You’re gonna be hearing a lot more than usual ’bout Azerbaijan in the coming days, since the nation will be playing host to that wretched entertainment ritual known as Eurovision 2012. The event is supposed to be a coming-out party of sorts for the so-called Land of Fire, which would very much like to attract more Western investment. But those who might contemplate plunging their cash into Azerbaijan should be aware that the Soviet ways die hard in the country. Just ask Khadija Ismayilova, a journalist who is facing a most odious sort of persecution for investigating government corruption:
On March 7, Ismayilova received a letter with the words “behave, whore, or you will be shamed,” along with an envelope of photos taken inside her house of her engaged in sexual activity. The same letter was also sent to two opposition-leaning newspapers, which did not publish the pictures.
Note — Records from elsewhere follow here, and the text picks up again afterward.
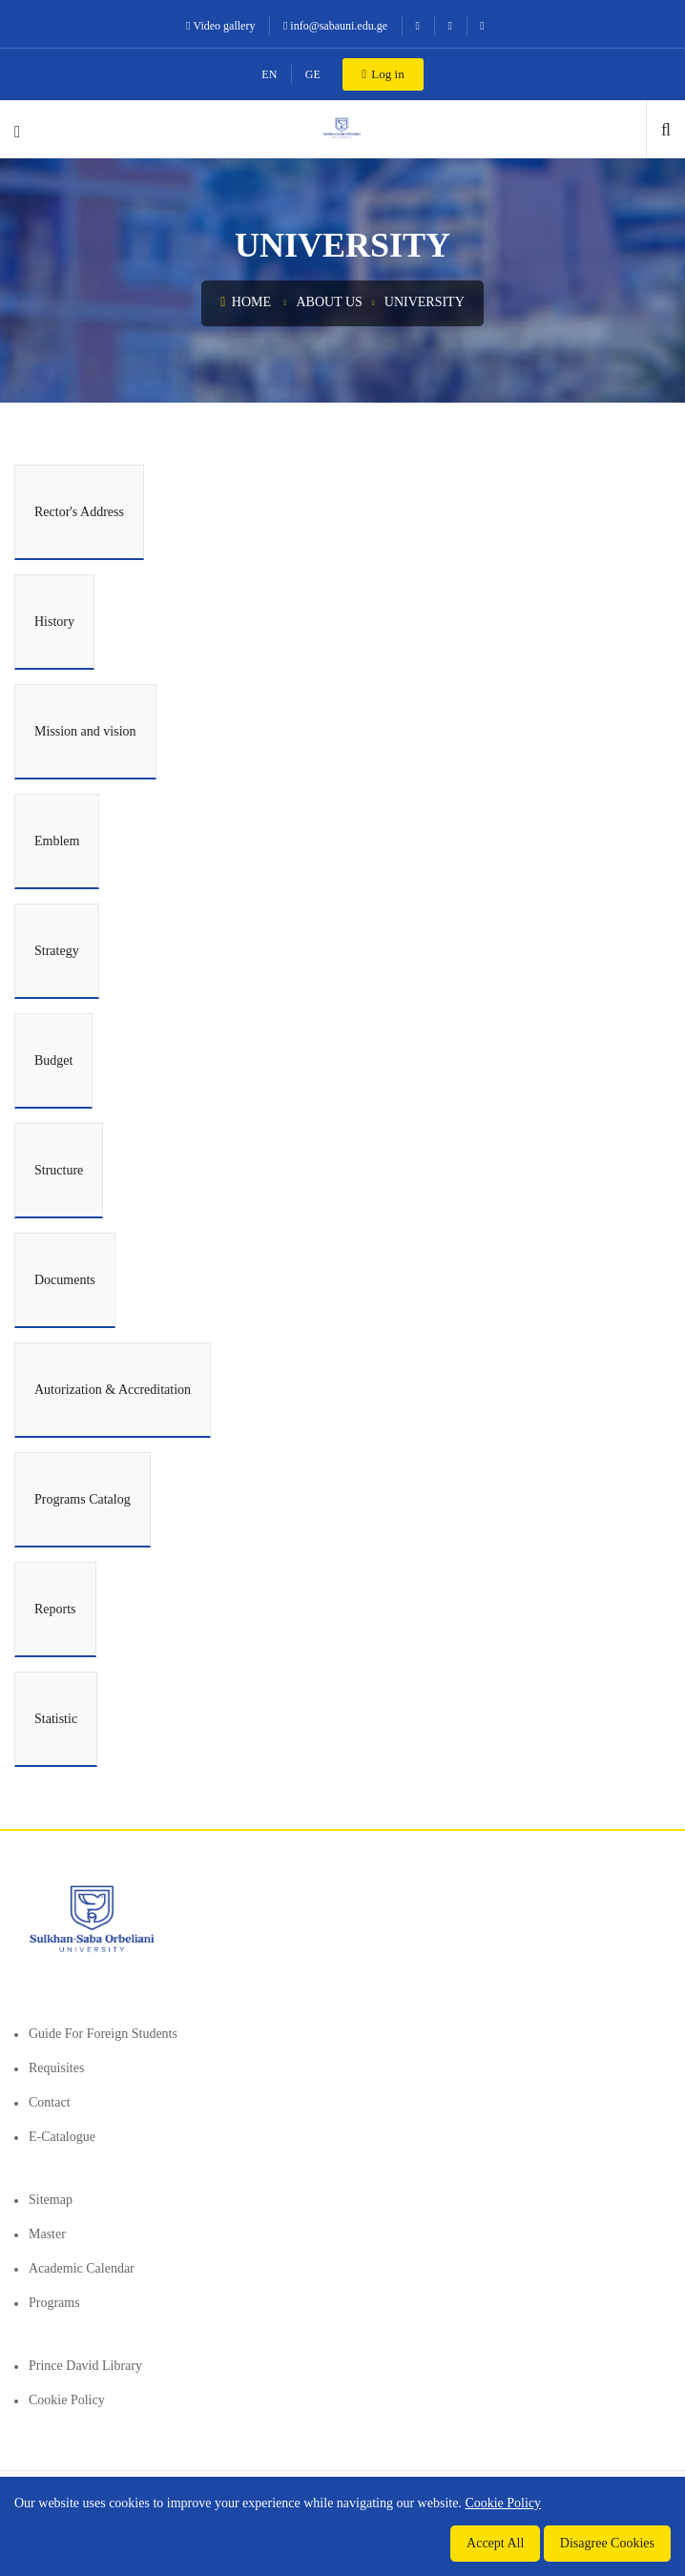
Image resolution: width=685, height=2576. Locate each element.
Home (245, 302)
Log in (383, 74)
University (424, 302)
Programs (54, 2303)
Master (47, 2234)
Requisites (56, 2068)
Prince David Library (85, 2365)
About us (329, 302)
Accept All (495, 2543)
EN (269, 74)
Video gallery (220, 25)
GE (313, 74)
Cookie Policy (67, 2400)
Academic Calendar (82, 2268)
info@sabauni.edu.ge (335, 25)
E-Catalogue (62, 2136)
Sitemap (51, 2199)
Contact (50, 2102)
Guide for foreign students (103, 2033)
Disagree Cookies (607, 2543)
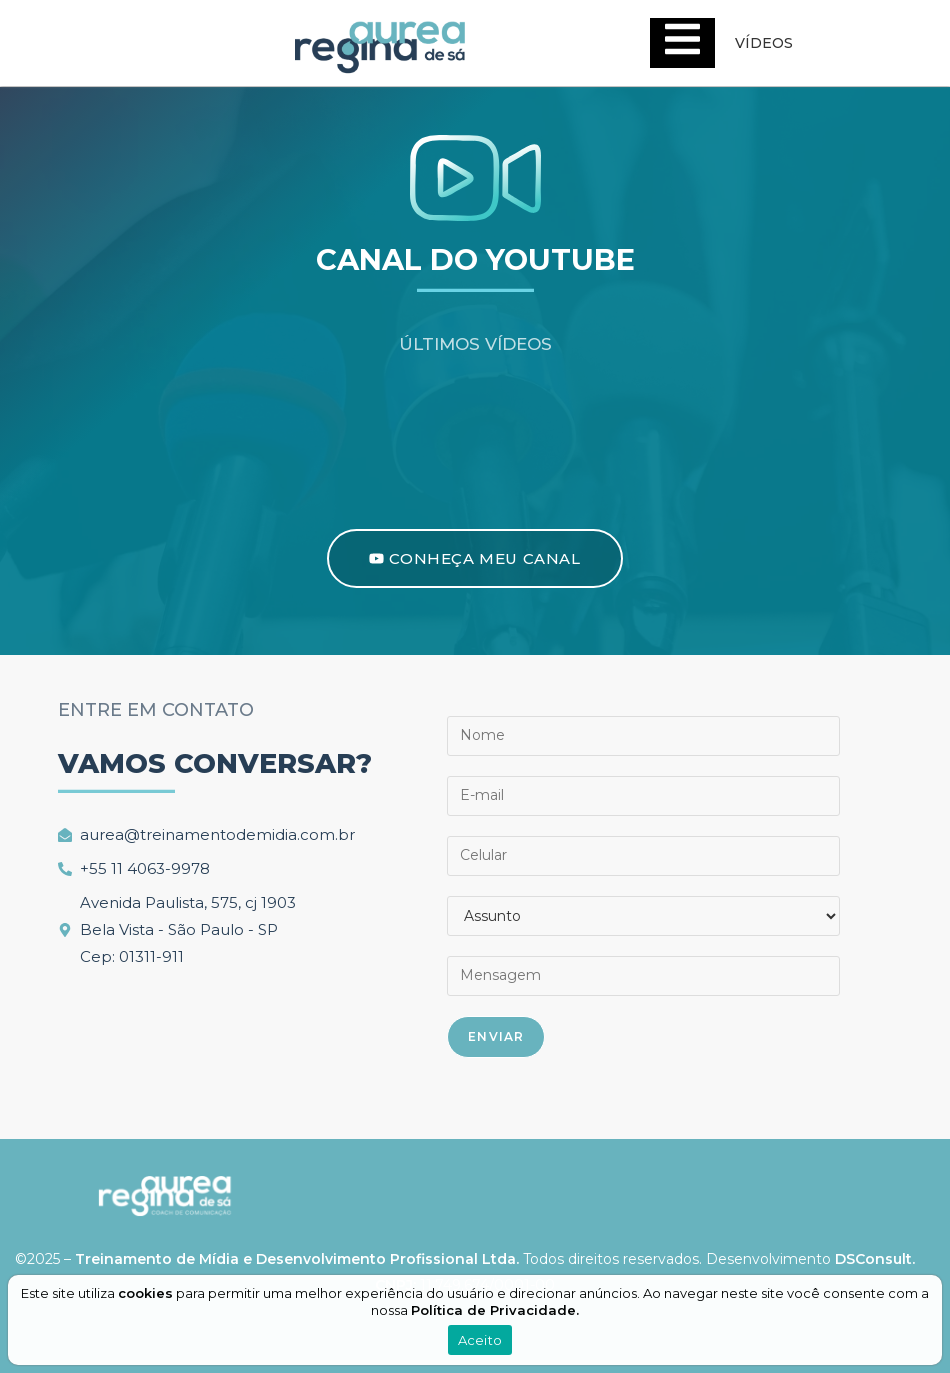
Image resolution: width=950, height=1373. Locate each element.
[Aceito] (933, 1320)
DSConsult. (875, 1259)
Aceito (480, 1340)
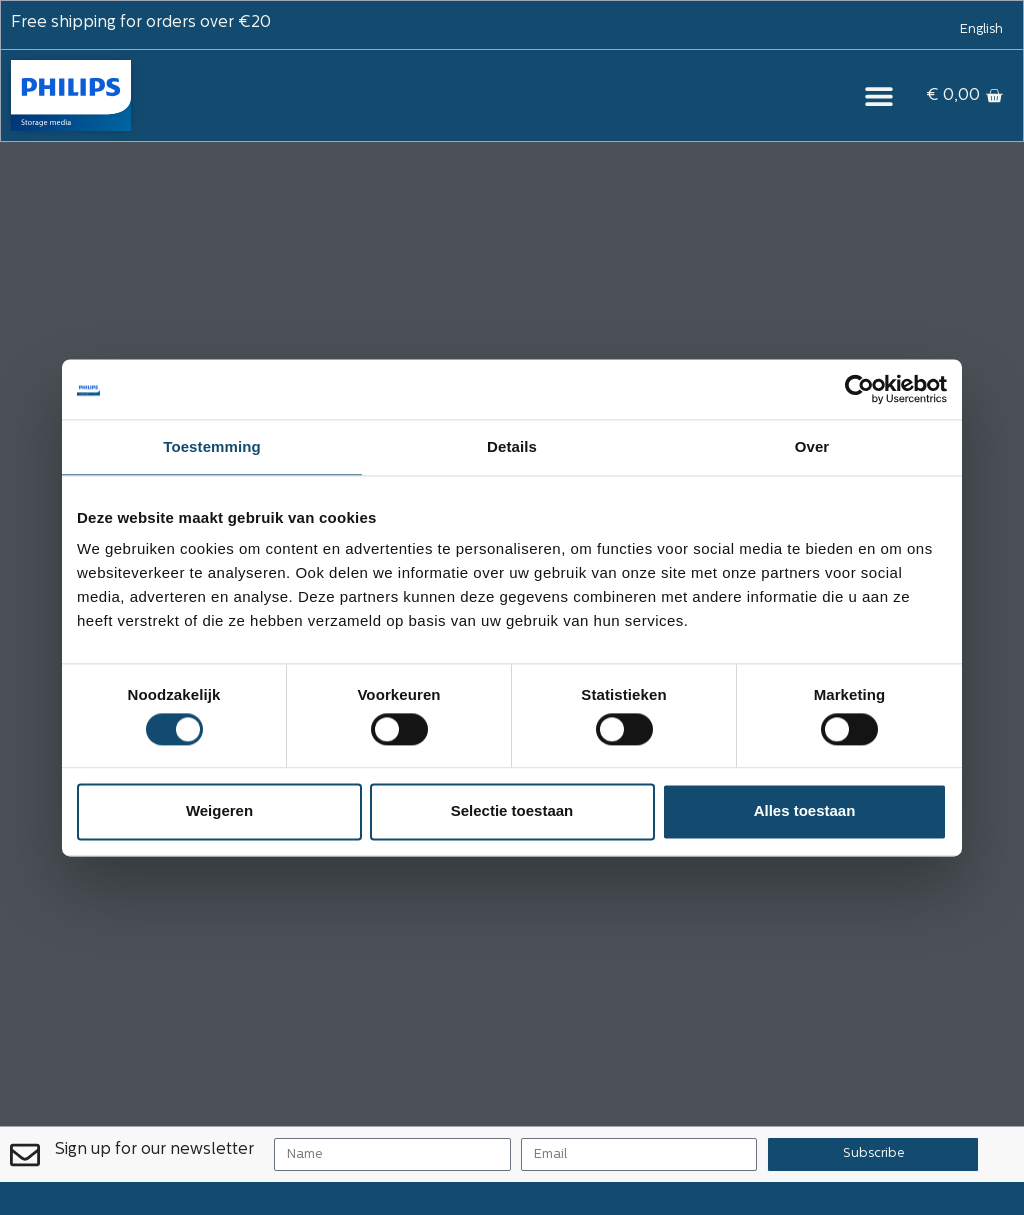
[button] (878, 95)
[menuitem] (981, 30)
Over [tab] (812, 446)
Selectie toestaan (512, 811)
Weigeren (219, 811)
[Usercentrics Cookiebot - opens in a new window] (859, 389)
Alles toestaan (805, 811)
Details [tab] (512, 446)
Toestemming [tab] (212, 446)
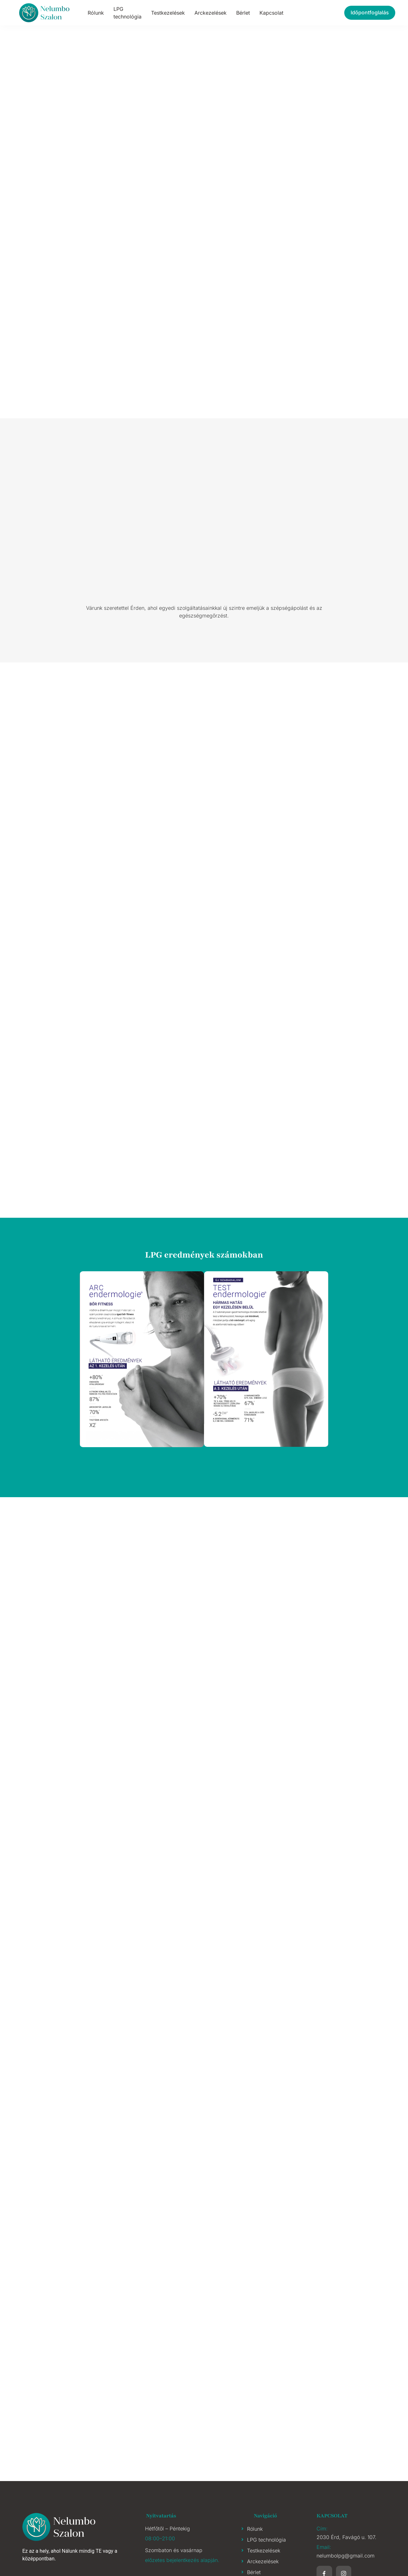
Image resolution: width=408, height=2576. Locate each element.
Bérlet (243, 13)
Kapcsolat (271, 13)
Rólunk (96, 13)
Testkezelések (168, 13)
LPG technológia (127, 13)
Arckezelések (210, 13)
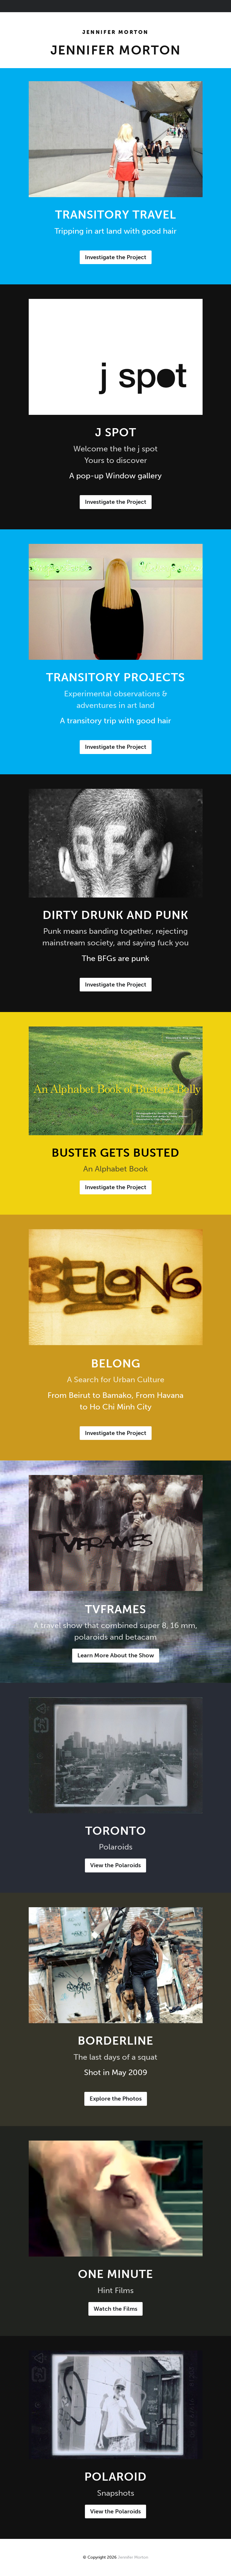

On March 14, after Ismayilova stated said in public that she would ignore the threats, video footage – again clearly filmed with a spy camera – inside her home, was posted on a website ostensibly linked to Musavat, an opposition party which has a newspaper of the same name. Both denied any connection to the website, but many internet users were clearly misled into believing they were responsible for carrying the video, judging by the angry comments they posted.
Ismayilova believes the underhand campaign against her is a consequence of her investigations into high-level corruption in Azerbaijan. Her recent report into the business activities of President Ilham Aliyev’s daughters, published by RFE/RL, was one of the very rare Azeri-language articles to discuss the first family.
Ismayilova quickly entered my pantheon of heroes for refusing to be cowed by the stealth footage of her bedroom activities—footage that was obviously taken by President Aliyev’s security apparatus. The whole scheme actually has a Keystone Kops element to it, for the blackmailing backfired in spectacular fashion—Ismayilova is now so high-profile that she cannot be disappeared without causing massive backlash against Aliyev’s regime. I hope Ismayilova will take advantage of that fact and now press forward with her reporting with renewed vigor.
I am curious to know what the dictator’s wife thinks of all this. Perhaps she should have been asked in this laughably softball interview, in which she was allowed to parry accusations that the government was demolishing homes to make way for Eurovision-related structures. Gotta love the obsequiousness of the interviewer: “I have to ask the following question…” As if it pains him to do his job.